Scale come ponti tra terra e cielo. L’eredità di Raùl Rodriguez nel cuore degli amici artisti

Raùl Rodriguez (Ph. R. Rodriguez, fb)

Negli ultimi anni ne aveva allestite tante, Raùl Rodriguez, di scale, con materiali diversi e all’apparenza, talvolta, giocose, ma capaci, tutte, di suscitare profonde riflessioni e di evocare qualcosa di essenziale e perdurante.

Raul Rodriguez, “Déjà vu”, Giulianova, 2021

Una l’abbiamo ammirata a luglio in uno stretto vicolo di Giulianova, durante il festival “Approdo”. Si allungava verso l’alto suggerendo come una rotta di migrazione su un deserto popolato da una moltitudine di piccoli uomini, dal titolo “Dèjà vu”. Da essa si dipartivano corde su cui si stagliavano altre sagome umane multicolori, in equilibrio precario su fili tesi sul vuoto, a suggerire nuove diaspore e forse nuove tragedie: già viste, appunto.

Un’altra l’aveva allestita appena un anno fa nel centro storico dell’Aquila, la città che l’aveva accolto da ragazzo, esule dall’Argentina, e dove aveva frequentato l’Accademia di Belle Arti, ambiente nel quale ha lungamente militato, occupandosi anche di scenografia e collaborando con diverse realtà cittadine. “Il titolo dell’opera era “Absentia” e consisteva di una scala di juta intorno a cui si attorcigliava una lunga radice; elemento, questo delle radici, che, anche per la sua vicenda esistenziale, ha posto spesso all’artista un’urgenza di riflessione.

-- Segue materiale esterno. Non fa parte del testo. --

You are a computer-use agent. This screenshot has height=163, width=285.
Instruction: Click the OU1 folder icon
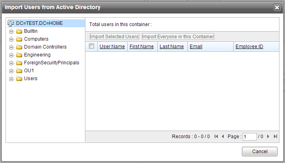19,71
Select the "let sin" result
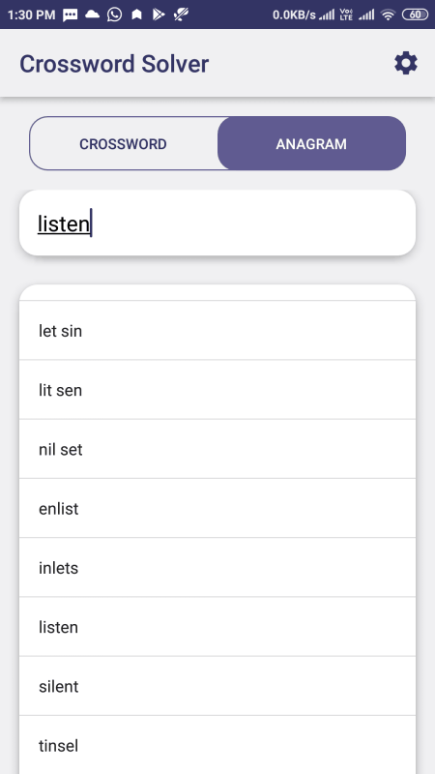 218,330
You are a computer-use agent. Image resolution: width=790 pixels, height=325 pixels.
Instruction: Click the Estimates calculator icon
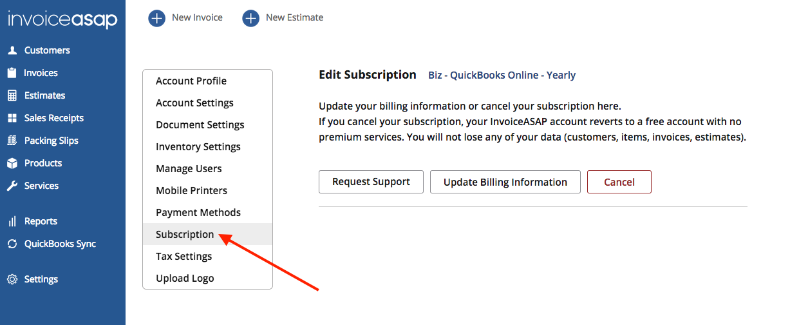12,95
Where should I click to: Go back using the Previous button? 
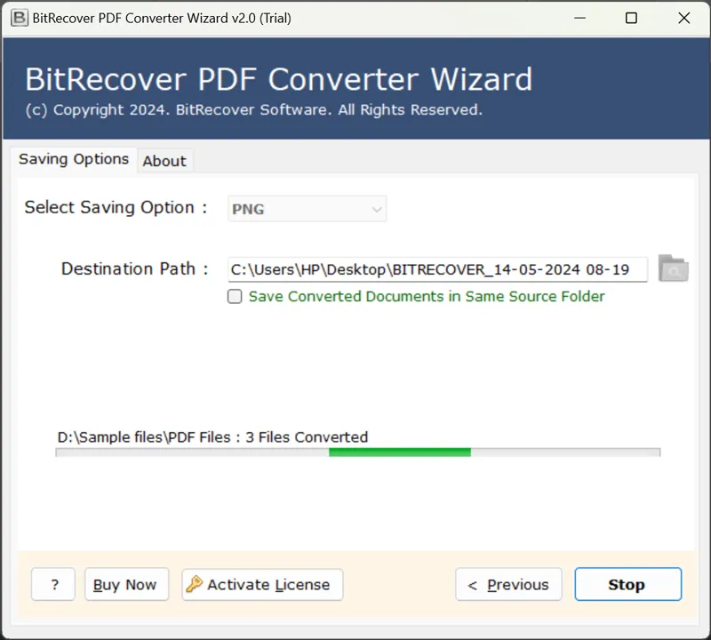[508, 585]
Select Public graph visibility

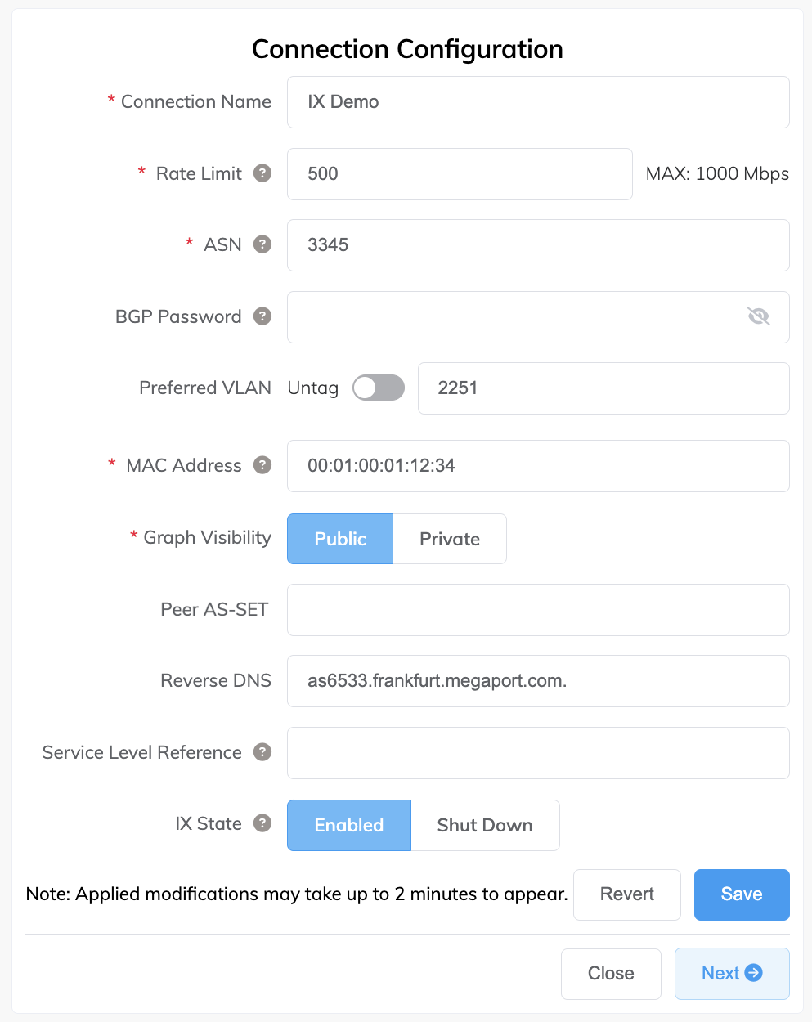point(339,538)
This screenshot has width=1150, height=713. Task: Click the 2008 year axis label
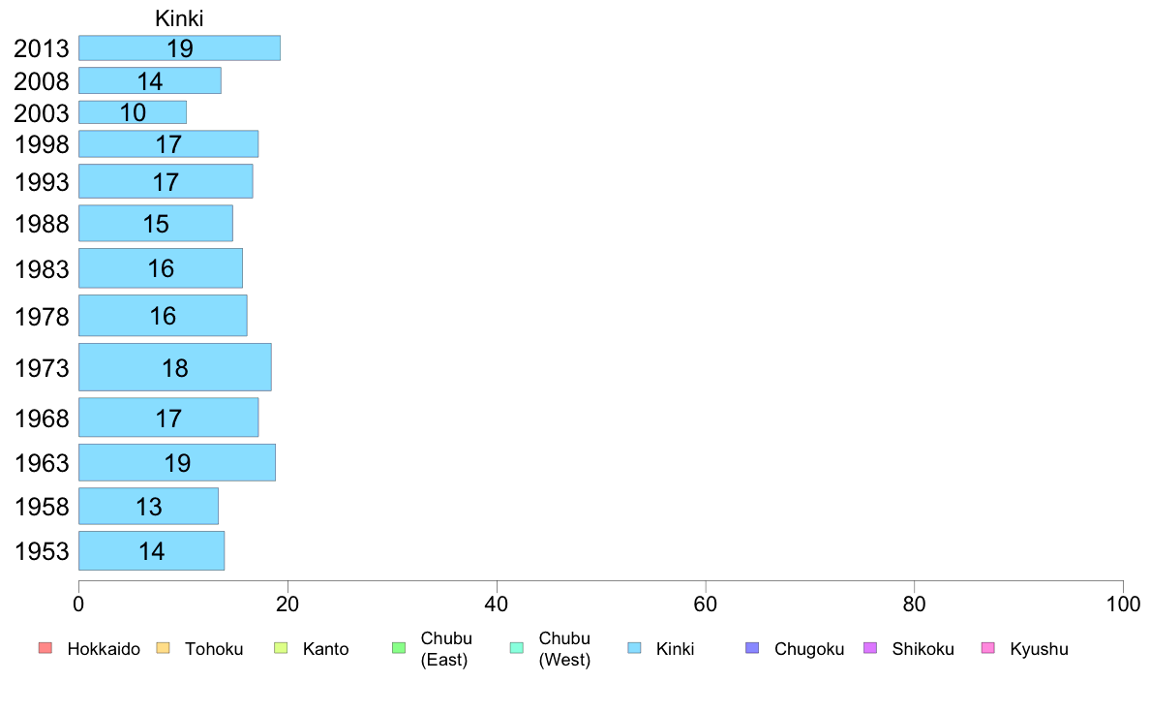tap(42, 81)
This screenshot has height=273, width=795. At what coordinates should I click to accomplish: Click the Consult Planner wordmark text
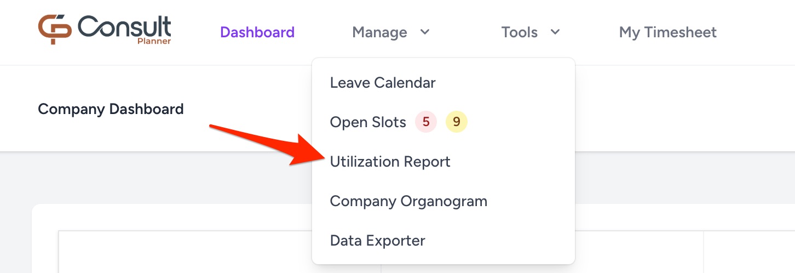tap(124, 27)
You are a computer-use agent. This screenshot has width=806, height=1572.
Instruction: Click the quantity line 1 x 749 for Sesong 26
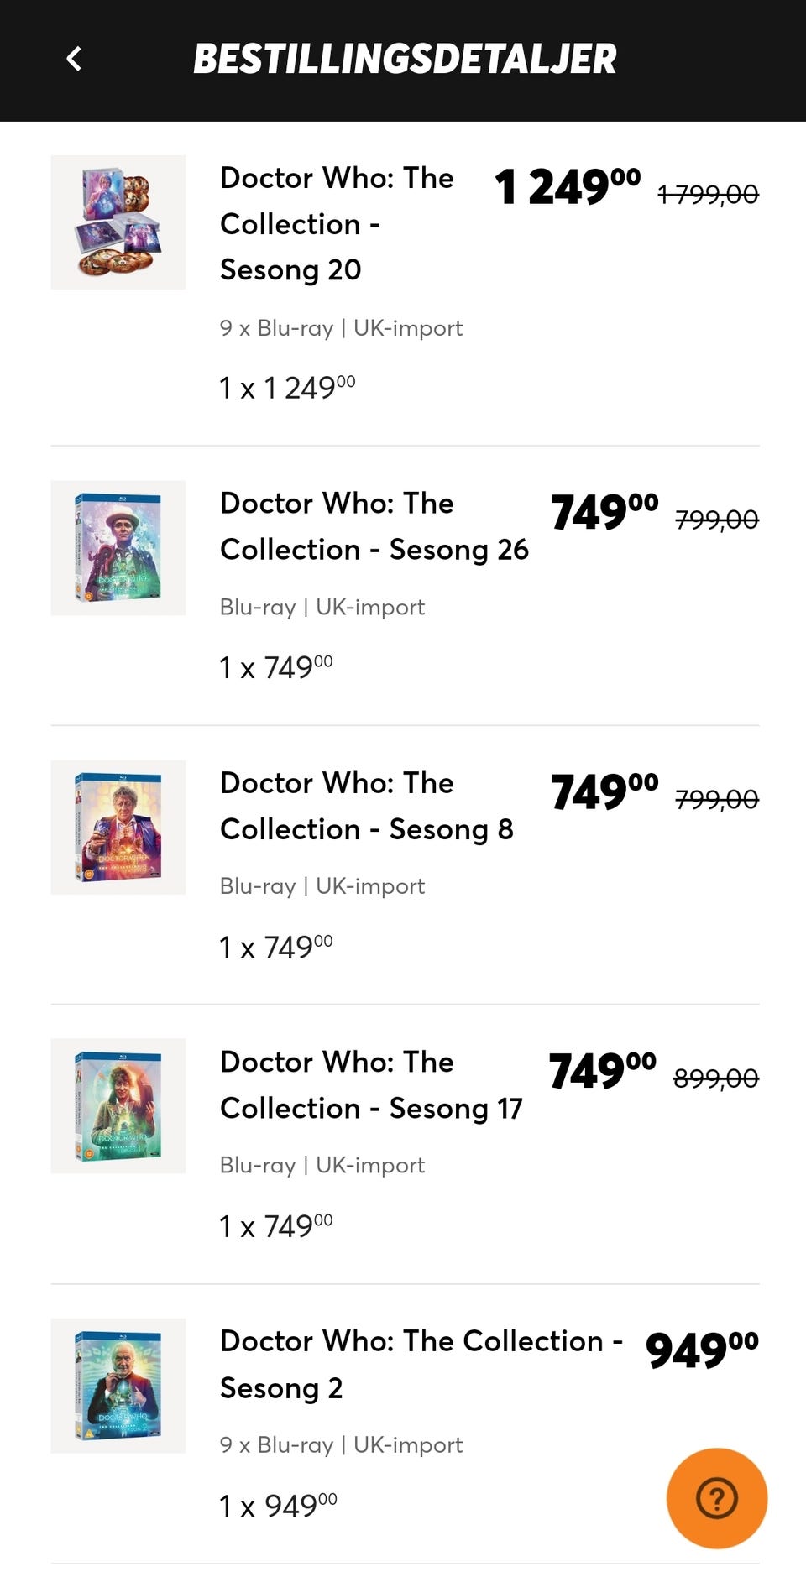276,668
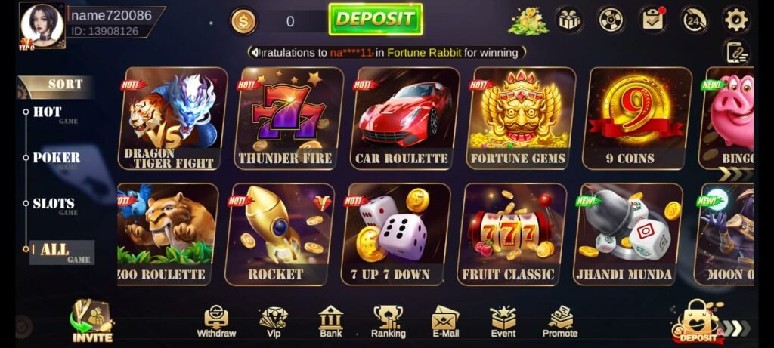Open the E-Mail envelope icon
774x348 pixels.
click(x=445, y=322)
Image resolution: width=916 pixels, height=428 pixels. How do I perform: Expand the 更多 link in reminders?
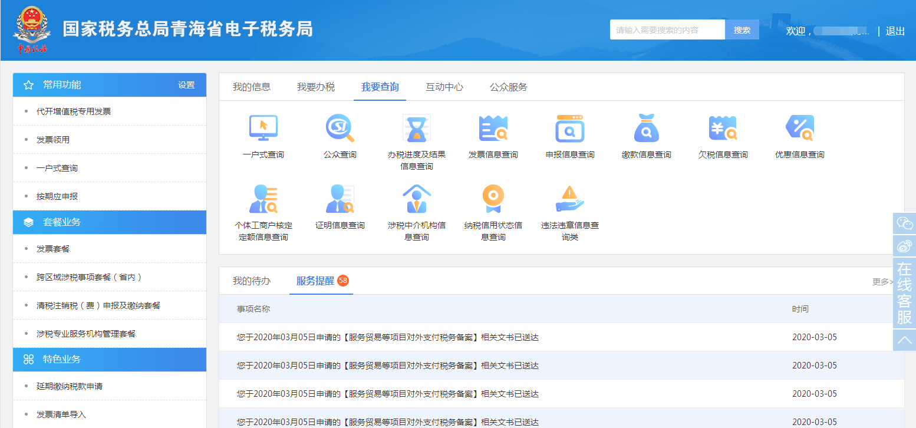882,282
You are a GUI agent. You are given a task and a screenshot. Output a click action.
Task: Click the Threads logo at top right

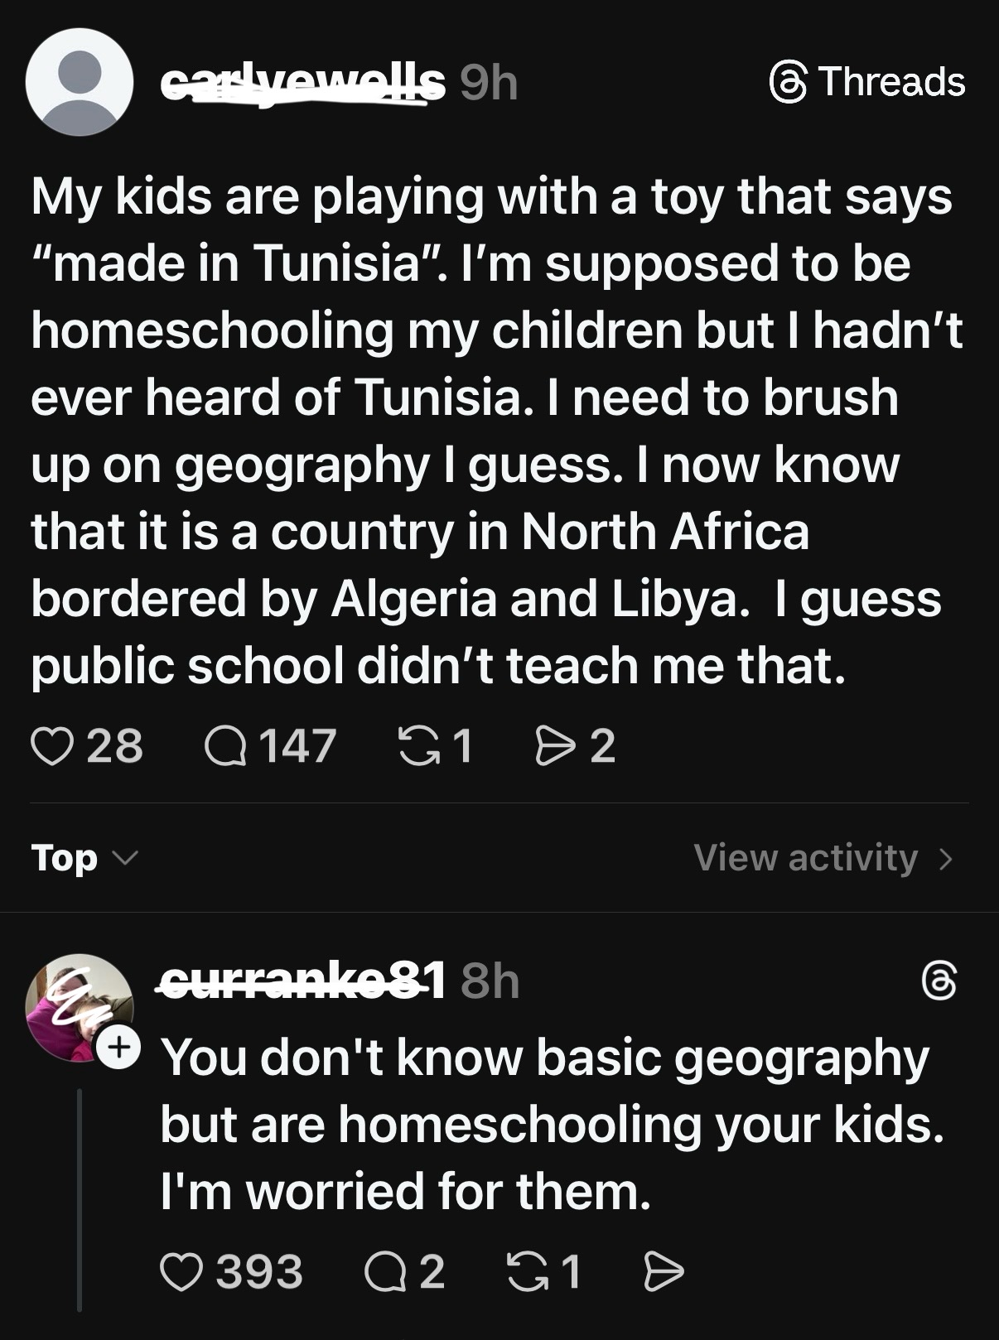pyautogui.click(x=867, y=82)
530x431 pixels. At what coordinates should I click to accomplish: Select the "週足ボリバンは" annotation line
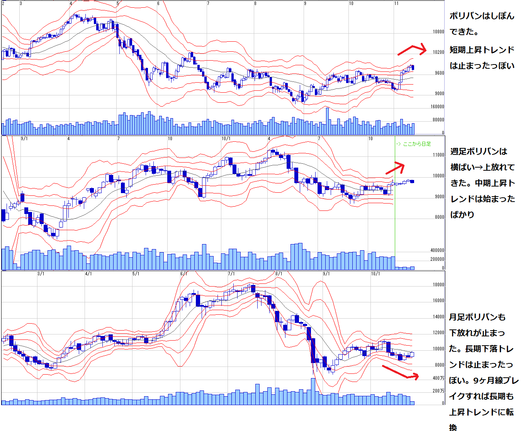coord(479,151)
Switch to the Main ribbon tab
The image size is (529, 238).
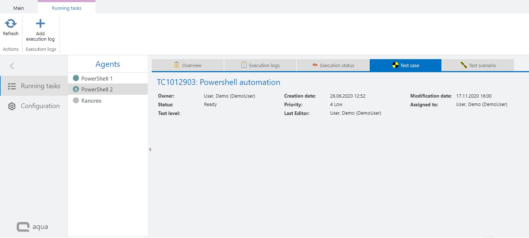pos(19,8)
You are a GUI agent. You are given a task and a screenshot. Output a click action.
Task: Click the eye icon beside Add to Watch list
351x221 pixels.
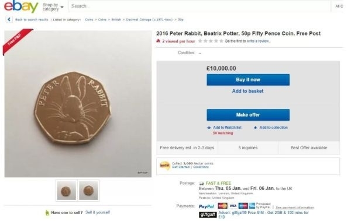coord(209,128)
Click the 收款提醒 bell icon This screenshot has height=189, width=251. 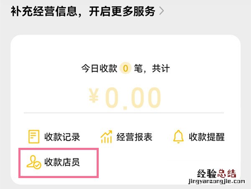179,137
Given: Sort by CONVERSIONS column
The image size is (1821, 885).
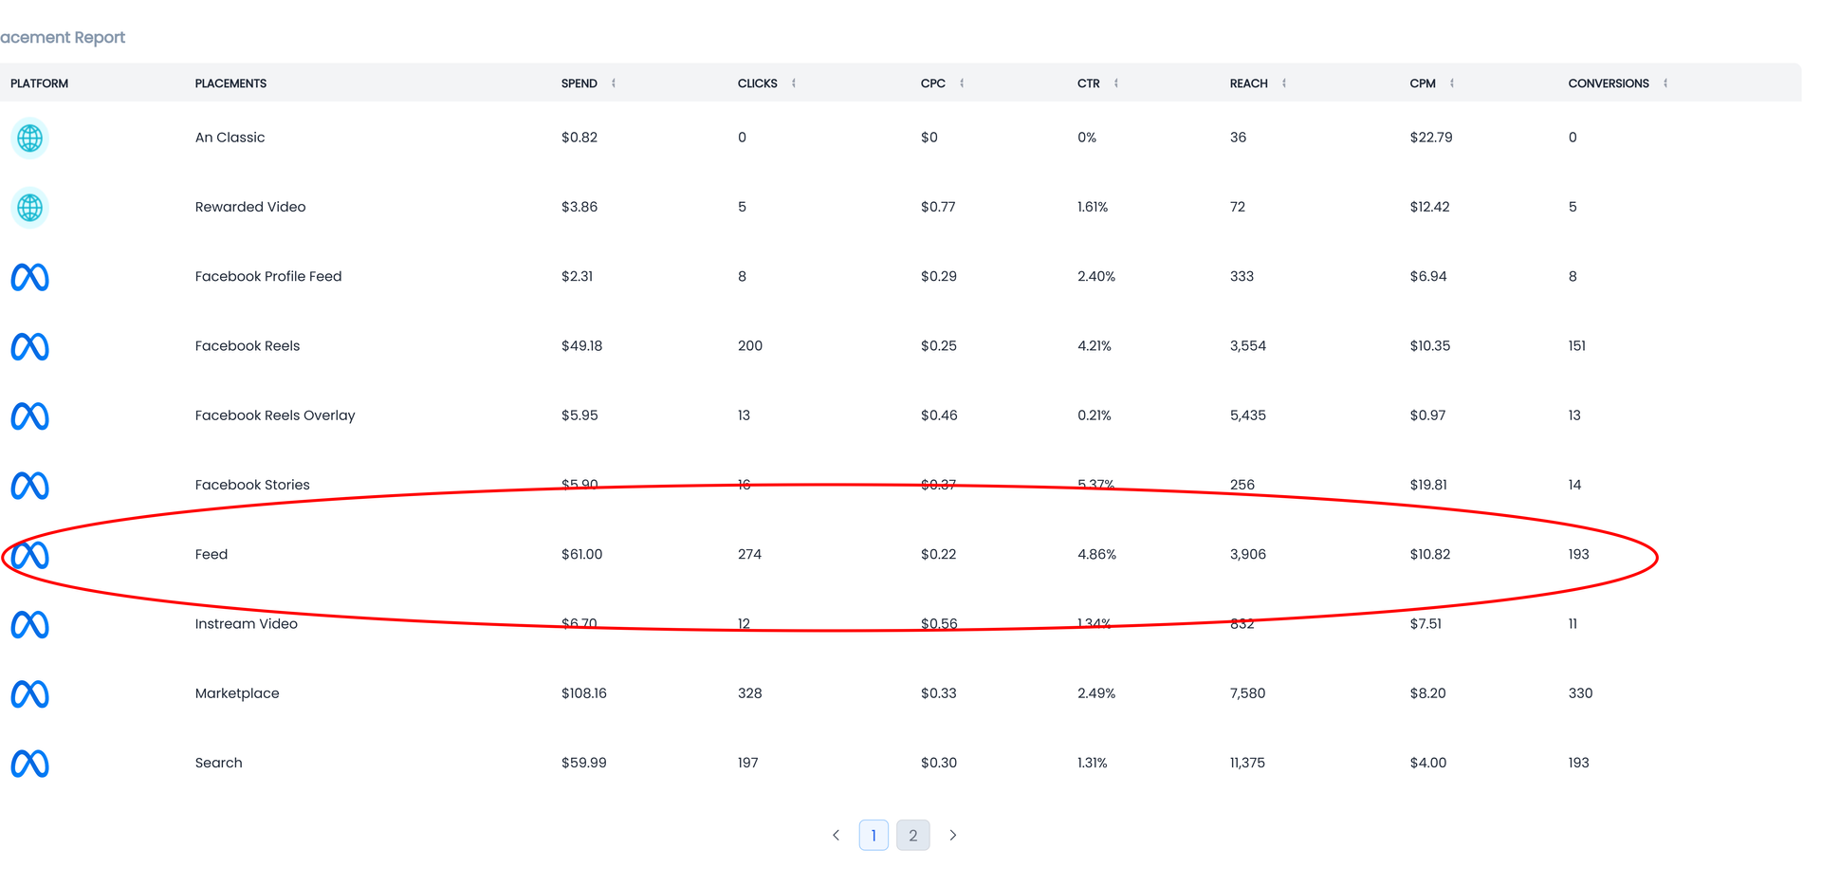Looking at the screenshot, I should pos(1665,83).
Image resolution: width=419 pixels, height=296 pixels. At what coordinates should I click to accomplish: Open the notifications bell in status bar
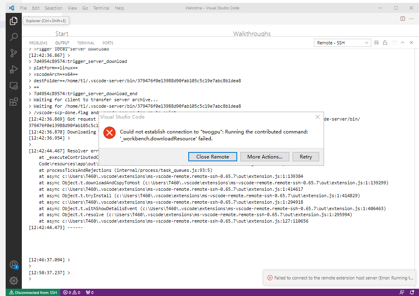412,292
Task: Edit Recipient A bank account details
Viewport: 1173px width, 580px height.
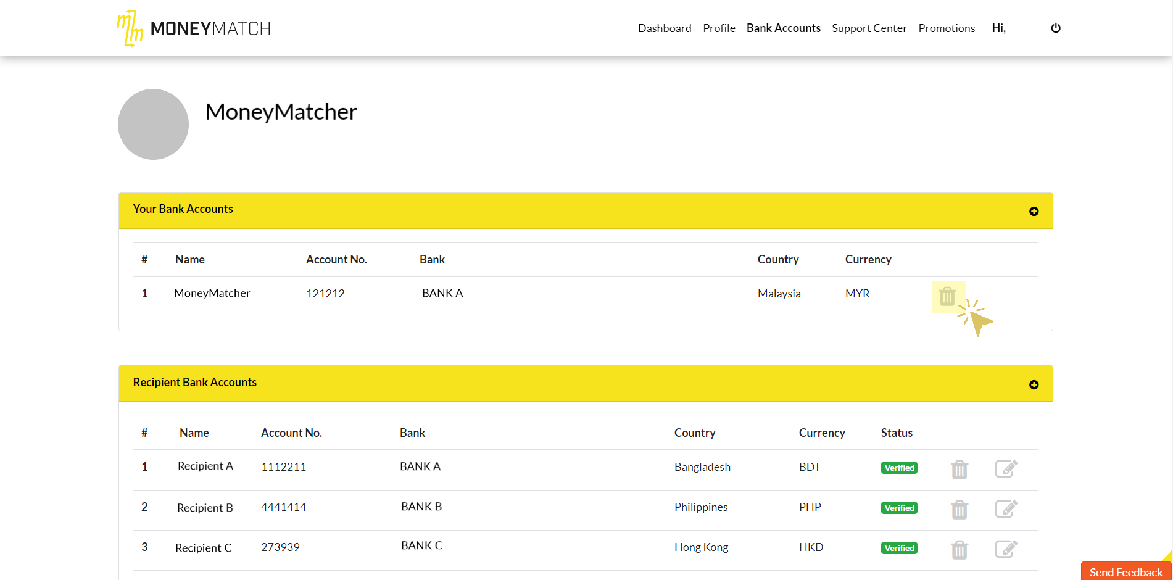Action: [x=1006, y=469]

R. Rodriguez, “Pachamama”, 2021 (Ph. S. Nannicola)

L’ultima scala, ai primi di agosto, l’aveva allestita a Fossa, all’interno della manifestazione “Seminiamo Arte”, organizzata dalla direttrice del MuBAq, Lea Contestabile, e dal critico d’arte Antonio Gasbarrini. E proprio durante questo avvincente work in progress che per alcuni giorni ha immerso una gioiosa e partecipe comunità di artisti e cittadini in una eccezionale concentrazione di esperienze d’arte, per una inconcepibile coincidenza, l’artista, così uso a padroneggiare le altezze, è morto cadendo da una scala, mentre era intento a curare gli alberi del suo giardino.

In occasione della chiusura della mostra, i suoi compagni d’arte e di vita si sono raccolti intorno alla sua installazione per celebrarne la memoria e mitigare il dolore per la perdita di una persona amata e per bene, di un artista sensibile e da sempre impegnato sui temi urgenti del nostro tempo, come il grido costante di una natura avvertita come sacra e madre.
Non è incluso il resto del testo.